Entries for locating displayed items:
=====

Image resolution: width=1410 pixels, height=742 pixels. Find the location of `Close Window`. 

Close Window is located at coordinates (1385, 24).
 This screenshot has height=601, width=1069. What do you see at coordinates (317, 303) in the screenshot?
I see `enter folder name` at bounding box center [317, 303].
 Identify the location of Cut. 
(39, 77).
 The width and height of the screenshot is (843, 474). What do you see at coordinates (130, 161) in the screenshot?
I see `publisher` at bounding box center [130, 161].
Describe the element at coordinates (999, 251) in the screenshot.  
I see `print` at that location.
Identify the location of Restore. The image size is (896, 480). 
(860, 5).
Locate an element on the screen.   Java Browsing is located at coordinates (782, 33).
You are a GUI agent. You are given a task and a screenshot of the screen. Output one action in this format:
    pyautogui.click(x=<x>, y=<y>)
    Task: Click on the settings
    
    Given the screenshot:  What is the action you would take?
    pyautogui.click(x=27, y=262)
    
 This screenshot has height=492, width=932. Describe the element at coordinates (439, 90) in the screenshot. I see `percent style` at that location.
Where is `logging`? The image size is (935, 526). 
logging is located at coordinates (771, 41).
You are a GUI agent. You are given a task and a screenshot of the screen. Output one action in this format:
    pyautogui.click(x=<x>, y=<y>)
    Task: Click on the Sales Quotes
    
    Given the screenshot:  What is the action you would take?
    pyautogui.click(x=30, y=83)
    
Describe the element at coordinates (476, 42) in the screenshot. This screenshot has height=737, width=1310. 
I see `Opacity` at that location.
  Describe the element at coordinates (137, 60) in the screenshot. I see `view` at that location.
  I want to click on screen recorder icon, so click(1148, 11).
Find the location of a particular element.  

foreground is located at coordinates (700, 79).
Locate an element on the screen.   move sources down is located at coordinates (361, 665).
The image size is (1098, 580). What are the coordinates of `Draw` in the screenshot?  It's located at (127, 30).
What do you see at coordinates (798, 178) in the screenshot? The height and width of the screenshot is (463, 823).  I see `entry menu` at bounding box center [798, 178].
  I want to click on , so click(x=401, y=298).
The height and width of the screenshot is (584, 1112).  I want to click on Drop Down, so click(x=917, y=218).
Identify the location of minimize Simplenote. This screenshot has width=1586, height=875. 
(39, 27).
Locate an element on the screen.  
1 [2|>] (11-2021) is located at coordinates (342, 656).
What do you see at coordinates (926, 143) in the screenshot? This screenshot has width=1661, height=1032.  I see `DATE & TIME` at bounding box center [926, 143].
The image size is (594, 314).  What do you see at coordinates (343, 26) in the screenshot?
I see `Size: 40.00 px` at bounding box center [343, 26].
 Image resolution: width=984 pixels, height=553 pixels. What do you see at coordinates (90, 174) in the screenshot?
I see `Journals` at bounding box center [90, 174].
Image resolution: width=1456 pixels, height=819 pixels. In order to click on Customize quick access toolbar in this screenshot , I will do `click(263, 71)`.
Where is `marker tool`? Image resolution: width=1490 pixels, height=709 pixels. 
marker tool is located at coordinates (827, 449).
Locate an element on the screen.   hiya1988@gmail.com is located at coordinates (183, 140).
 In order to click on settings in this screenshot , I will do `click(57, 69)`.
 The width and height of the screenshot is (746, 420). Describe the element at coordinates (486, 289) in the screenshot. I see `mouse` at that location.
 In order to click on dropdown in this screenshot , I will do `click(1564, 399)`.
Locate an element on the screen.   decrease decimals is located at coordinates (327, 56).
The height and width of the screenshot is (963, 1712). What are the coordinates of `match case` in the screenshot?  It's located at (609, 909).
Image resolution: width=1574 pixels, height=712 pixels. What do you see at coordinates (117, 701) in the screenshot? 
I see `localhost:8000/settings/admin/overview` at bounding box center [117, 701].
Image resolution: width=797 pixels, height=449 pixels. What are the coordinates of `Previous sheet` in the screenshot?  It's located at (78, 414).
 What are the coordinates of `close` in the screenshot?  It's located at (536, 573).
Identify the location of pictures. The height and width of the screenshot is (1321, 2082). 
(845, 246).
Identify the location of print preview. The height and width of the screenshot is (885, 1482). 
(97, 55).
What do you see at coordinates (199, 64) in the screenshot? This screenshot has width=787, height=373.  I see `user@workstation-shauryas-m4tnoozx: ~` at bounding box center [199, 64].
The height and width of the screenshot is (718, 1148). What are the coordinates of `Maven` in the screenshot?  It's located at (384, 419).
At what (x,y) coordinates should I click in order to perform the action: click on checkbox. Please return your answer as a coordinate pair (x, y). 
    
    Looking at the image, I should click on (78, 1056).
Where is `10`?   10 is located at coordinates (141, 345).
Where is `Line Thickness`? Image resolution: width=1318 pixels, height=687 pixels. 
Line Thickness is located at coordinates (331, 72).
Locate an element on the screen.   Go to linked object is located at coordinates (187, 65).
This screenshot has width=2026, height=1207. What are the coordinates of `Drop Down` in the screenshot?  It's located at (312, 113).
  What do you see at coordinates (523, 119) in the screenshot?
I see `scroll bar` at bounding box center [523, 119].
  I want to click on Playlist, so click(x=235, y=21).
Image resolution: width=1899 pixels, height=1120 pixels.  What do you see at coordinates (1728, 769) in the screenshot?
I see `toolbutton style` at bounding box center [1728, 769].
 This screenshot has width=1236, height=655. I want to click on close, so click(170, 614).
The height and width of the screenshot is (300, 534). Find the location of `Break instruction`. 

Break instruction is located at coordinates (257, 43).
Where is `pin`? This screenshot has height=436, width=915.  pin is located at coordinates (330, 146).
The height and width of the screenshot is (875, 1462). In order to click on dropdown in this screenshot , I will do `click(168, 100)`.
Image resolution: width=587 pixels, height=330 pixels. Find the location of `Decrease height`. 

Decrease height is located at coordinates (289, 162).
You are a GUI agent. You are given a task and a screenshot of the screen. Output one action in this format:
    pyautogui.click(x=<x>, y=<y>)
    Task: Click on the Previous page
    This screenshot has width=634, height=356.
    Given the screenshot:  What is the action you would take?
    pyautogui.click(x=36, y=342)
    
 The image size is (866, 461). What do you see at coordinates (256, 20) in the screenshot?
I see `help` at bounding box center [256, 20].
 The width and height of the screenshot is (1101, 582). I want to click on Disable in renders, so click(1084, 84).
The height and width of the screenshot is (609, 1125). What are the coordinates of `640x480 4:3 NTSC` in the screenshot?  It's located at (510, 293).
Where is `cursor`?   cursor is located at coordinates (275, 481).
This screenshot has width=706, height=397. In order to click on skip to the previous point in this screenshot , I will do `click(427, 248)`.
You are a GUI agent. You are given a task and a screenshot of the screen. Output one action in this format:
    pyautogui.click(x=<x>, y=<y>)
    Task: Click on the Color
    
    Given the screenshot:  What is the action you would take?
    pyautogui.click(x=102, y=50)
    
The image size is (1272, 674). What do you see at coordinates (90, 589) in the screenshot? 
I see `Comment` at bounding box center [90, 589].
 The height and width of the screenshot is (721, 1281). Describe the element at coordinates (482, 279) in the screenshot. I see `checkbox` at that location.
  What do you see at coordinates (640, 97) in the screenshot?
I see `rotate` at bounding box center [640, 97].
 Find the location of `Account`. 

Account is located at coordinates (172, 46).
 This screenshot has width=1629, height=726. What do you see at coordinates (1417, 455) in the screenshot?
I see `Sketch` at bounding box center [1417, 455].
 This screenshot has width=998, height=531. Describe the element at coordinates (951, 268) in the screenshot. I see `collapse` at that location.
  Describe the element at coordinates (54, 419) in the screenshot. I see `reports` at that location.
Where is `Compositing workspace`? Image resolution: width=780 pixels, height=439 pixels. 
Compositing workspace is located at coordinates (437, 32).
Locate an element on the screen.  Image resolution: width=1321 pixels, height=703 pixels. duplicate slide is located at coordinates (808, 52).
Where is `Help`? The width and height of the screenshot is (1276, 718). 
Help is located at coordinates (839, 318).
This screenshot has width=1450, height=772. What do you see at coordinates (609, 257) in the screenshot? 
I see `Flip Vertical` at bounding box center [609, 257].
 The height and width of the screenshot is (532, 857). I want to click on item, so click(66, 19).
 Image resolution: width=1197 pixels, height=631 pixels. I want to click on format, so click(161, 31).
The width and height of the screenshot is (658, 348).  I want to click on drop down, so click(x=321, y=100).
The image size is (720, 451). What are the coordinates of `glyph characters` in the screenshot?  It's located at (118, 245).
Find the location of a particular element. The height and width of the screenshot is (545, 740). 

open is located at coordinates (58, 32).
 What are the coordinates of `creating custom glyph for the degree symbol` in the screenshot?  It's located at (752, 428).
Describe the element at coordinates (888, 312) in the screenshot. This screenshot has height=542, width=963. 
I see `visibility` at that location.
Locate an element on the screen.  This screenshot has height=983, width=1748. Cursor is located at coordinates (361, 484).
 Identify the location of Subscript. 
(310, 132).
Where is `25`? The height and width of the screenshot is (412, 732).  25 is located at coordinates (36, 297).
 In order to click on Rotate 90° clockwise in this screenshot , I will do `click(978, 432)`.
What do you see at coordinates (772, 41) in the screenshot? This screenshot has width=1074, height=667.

=====

> **Given request**
Report every line of the entries above that contains the string "instruction".

> **Problem solution**
The height and width of the screenshot is (300, 534). Find the location of `Break instruction`. 
Break instruction is located at coordinates (257, 43).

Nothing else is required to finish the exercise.